Assuming your question is "why is int verbose = 0;
allocated to [heap]
memory mapping according to /proc/self/maps
?", the answer is that
- the whole
[heap]
notion is really a relic of the long forgotten past, and
- the traditional
[heap]
starts immediately after the .bss
, and they usually share the same mapping, so there is nothing to be surprised about here.
Expanding on point 1 a bit, in the traditional UNIX memory model of old (before threads and mmap
became a thing), on processors where stack grows down, top half of the memory was reserved for the kernel space, stack started at the highest end of user memory, the program .text
itself started at address 0, with .data
and .bss
immediately following, and then heap (the brk
/ sbrk
kind) immediately after. This allowed heap to grow to higher addresses, and gave combined heap+stack the maximum available memory.
That model doesn't work well at all in the presence of threads, shared libraries and memory mapped files, and has been largely abandoned by modern malloc
implementations, which rarely bother with sbrk
at all. Instead they just mmap
the memory they need (and any such memory will not show up in [heap]
that you see in procfs
).
P.S.
- The idea of mapping zero page into the process space has long been abandoned as it only leads to bugs. This is why
.text
starts at higher addresses on all modern UNIXen.
- Giving the kernel half of available address space is also quite wasteful, and 32-bit Linux started to give the kernel much less space. On 64-bit systems running out of address space is no longer an issue.
Update:
So you mean that [heap] contains both .bss and part of heap. So, the only way to determine if an address is inside the heap is to trace malloc(),free(),... calls?

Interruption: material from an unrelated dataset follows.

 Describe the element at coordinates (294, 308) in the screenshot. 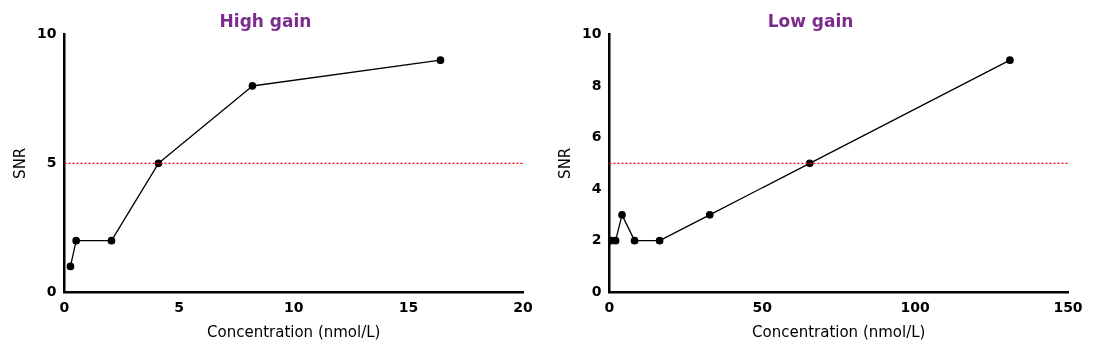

I don't think I explained this well.
The notion that there is a single region in the process space called "heap" is obsolete. A modern malloc
implementation is likely to have multiple thread-specific arenas, obtained from the system via mmap
, and a heap-allocated object can be in any one of them.
You can't easily say "oh, this address 0x568901234 looks like heap", because it could be anything.
What is the standard way to determine the address ranges for virtual memory areas (e.g., .text, heap and .bss) of a process in Linux, if procfs output is obsolete?
Here again, you are trying to explain memory layout in terms that are somewhat obsolete: there isn't a single .text
or .bss
in most processes, because each shared library will have its own (in addition to that of the main executable). And there are many additional sections as well (.tls
, .plt
, .got
, etc.) And sections aren't even required at runtime at all -- ELF (at runtime) needs only segments, and doesn't care about sections.